The researchers propose a new approach called 'Markovian Thinking'. Instead of making the model remember the entire history of its reasoning, they break the thinking process into fixed-size chunks. At the end of each chunk, the model summarizes its progress into a short 'state' which is then used to start the next chunk. This is like taking notes after each section of a long book – you don't need to reread the whole book to understand the next section. They built an environment called 'Delethink' to implement this, and used Reinforcement Learning to train the model to write these helpful summary states.

Why it matters?

This work is important because it significantly reduces the computational cost of long-form reasoning in LLMs. By making the process more efficient, it allows models to tackle much more complex problems and think through longer chains of thought without requiring massive amounts of computing power. The researchers show that their method can achieve similar or better results than existing methods, but with a fraction of the cost, paving the way for more scalable and practical reasoning AI.

Abstract

Reinforcement learning (RL) has recently become a strong recipe for training reasoning LLMs that produce long chains of thought (LongCoT). Yet the standard RL "thinking environment", where the state is the prompt plus all prior reasoning tokens, makes the state unbounded and forces attention-based policies to pay quadratic compute as thoughts lengthen.

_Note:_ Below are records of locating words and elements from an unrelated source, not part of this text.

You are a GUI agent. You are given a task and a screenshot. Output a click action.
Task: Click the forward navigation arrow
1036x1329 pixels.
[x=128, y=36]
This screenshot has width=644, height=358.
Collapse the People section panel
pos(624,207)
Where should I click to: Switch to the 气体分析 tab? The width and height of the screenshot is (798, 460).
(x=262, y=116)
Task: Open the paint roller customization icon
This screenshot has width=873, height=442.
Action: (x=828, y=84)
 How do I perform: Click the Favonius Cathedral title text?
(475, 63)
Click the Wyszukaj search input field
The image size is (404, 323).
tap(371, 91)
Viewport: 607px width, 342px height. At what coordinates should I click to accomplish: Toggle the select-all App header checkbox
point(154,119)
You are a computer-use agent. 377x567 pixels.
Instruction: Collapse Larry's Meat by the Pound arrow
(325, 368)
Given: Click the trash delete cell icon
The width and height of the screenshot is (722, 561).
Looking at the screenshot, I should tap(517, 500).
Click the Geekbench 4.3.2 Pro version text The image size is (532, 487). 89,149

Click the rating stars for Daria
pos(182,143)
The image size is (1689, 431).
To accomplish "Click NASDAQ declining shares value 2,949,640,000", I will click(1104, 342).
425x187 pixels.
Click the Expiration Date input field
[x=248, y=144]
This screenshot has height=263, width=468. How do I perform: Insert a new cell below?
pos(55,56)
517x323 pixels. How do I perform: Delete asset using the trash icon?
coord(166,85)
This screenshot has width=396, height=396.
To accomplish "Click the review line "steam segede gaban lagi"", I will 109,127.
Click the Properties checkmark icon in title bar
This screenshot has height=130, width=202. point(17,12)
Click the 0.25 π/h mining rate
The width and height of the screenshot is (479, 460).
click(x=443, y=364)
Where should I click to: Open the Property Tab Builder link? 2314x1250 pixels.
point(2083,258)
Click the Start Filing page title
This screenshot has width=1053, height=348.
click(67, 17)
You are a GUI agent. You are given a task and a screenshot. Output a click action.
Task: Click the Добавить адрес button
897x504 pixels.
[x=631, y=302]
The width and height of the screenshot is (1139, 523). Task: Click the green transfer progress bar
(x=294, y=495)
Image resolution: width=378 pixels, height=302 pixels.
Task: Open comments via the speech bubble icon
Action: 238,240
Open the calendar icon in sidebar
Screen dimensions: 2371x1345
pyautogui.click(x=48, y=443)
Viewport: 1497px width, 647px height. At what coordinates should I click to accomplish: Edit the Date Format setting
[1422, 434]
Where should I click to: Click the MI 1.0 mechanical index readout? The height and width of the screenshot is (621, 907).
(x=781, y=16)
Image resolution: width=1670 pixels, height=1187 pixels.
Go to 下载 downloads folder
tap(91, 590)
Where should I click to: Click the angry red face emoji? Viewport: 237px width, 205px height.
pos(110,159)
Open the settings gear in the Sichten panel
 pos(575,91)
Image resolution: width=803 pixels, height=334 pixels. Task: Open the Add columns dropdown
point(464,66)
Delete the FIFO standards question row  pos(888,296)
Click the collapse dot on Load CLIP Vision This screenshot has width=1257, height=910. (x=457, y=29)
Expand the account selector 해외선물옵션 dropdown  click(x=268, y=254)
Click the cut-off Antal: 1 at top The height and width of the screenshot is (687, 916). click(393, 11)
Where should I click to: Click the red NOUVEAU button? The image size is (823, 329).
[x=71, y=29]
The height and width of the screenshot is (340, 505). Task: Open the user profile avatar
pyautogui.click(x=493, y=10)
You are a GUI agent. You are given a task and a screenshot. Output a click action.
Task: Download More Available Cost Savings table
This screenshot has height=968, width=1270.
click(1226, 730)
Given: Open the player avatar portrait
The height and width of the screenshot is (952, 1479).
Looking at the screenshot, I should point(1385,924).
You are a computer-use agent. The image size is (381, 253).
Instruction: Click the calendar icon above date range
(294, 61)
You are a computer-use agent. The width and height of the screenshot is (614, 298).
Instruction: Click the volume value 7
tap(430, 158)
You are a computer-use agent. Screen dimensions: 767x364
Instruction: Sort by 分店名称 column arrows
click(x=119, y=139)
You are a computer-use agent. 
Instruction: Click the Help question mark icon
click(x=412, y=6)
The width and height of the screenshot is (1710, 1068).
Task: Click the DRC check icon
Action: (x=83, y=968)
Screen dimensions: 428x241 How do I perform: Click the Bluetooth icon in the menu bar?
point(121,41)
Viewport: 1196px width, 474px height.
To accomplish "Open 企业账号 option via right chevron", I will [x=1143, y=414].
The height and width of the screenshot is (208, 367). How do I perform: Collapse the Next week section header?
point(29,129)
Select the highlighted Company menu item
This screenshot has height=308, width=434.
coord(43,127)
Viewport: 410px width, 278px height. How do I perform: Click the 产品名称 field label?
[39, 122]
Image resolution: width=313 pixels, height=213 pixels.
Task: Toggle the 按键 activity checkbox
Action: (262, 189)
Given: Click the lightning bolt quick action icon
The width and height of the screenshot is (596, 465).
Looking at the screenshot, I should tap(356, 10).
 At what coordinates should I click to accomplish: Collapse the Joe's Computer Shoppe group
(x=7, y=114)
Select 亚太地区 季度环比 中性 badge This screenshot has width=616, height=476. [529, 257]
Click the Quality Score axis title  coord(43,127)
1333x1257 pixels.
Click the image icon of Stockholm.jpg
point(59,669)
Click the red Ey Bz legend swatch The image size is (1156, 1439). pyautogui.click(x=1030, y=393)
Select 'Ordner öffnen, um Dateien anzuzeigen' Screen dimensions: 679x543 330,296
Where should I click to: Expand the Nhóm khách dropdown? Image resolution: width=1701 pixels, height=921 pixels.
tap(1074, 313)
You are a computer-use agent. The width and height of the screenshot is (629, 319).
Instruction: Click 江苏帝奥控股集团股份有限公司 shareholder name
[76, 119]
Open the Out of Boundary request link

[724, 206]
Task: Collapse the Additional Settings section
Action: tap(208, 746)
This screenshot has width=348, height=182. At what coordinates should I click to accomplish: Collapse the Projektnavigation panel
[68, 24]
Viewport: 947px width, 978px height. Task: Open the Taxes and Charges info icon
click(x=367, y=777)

We revisit the environment itself. We propose Markovian Thinking, a paradigm in which the policy advances reasoning while conditioning on a constant-size state, decoupling thinking length from context size. As an immediate consequence this yields linear compute with constant memory. We instantiate this idea with Delethink, an RL environment that structures reasoning into fixed-size chunks. Within each chunk, the model thinks as usual; at the boundary, the environment resets the context and reinitializes the prompt with a short carryover. Through RL, the policy learns to write a textual state near the end of each chunk sufficient for seamless continuation of reasoning after reset. Trained in this environment, an R1-Distill 1.5B model reasons in 8K-token chunks yet thinks up to 24K tokens, matching or surpassing LongCoT-RL trained with a 24K budget. With test-time scaling, Delethink continues to improve where LongCoT plateaus. The effect of linear compute is substantial: we empirically estimate at 96K average thinking length LongCoT-RL costs 27 H100-months vs. 7 for Delethink. Analysis at RL initialization shows off-the-shelf reasoning models (1.5B-120B) often sample Markovian traces zero-shot across diverse benchmarks, providing positive samples that make RL effective at scale. Our results show that redesigning the thinking environment is a powerful lever: it enables very long reasoning without quadratic overhead and opens a path toward efficient, scalable reasoning LLMs.